In the example so far, we have only used type inference: our program never explicitly mentioned anything about types, but the underlying analyser has computed types for us, and we can use those types to help us understand the program. Let’s move on now to explicitly mentioning types in programs.

Types as Constraints

Look at the following program:

  src

Here, we have used the : notation to specify a type explicitly. More specifically, if we specify a type for a val, we express that whatever expression we use on the right side of the =, its type must be compatible with the one given explicitly. For example, we say that the distance must be a number between zero and 1,000 and it must have zero decimal digits (zero is the default, we didn’t specify it). For the time we specified a positive number with two decimal digits. The resulting speed is constrained to be a positive number with infinite digits (again, every division always gives infinite decimals in the result). How is this useful?

Well, if you tried to use a value greater than 1,000 for the distance, or a negative value for the time, you would get an error.

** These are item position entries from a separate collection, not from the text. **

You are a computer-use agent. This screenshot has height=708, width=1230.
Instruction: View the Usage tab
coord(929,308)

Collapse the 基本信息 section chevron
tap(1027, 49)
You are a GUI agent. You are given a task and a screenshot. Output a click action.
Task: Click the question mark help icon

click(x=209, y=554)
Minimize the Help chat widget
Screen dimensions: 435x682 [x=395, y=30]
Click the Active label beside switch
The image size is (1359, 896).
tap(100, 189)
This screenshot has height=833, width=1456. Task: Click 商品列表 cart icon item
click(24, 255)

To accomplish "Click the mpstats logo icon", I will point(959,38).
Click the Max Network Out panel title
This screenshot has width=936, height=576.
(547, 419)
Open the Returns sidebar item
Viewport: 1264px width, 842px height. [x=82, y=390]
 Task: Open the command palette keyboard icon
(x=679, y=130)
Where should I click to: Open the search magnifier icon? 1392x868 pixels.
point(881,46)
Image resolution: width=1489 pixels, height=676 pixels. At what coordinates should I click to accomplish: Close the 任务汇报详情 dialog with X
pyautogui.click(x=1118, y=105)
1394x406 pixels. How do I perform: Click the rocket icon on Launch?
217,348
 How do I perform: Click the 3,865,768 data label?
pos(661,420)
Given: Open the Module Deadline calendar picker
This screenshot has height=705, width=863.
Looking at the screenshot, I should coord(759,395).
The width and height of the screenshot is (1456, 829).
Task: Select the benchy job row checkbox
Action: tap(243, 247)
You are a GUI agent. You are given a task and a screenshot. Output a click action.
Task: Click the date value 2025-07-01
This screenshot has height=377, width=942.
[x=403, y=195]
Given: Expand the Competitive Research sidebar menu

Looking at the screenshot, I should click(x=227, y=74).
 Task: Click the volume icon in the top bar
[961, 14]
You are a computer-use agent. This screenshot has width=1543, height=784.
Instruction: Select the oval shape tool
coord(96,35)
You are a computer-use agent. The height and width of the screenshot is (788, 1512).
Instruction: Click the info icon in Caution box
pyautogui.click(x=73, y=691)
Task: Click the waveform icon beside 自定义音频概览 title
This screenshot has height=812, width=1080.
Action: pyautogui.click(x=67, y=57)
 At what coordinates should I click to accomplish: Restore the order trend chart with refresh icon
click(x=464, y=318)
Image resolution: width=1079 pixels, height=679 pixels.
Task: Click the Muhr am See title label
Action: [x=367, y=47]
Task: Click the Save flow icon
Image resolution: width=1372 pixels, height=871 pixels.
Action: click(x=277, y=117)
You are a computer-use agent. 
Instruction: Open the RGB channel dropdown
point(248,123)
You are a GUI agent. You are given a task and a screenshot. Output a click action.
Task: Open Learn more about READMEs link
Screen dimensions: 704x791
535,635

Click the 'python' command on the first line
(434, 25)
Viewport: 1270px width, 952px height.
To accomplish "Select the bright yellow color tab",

Importantly, you would not get the error when the program runs; instead, you get the error already when you write the program. So the analyser that is part of your programming environment performs certain checks and reports them to you as early as possible.

Note that this is kinda similar to testing. In testing, we said that you specify the same thing twice, and then check one against the other. Here, too, you specify something twice: the set of allowed values (the type) as well as a particular value. If the set does not include that value, you get an error, In some sense, the programming environment tests the program for you, based on your specification of types.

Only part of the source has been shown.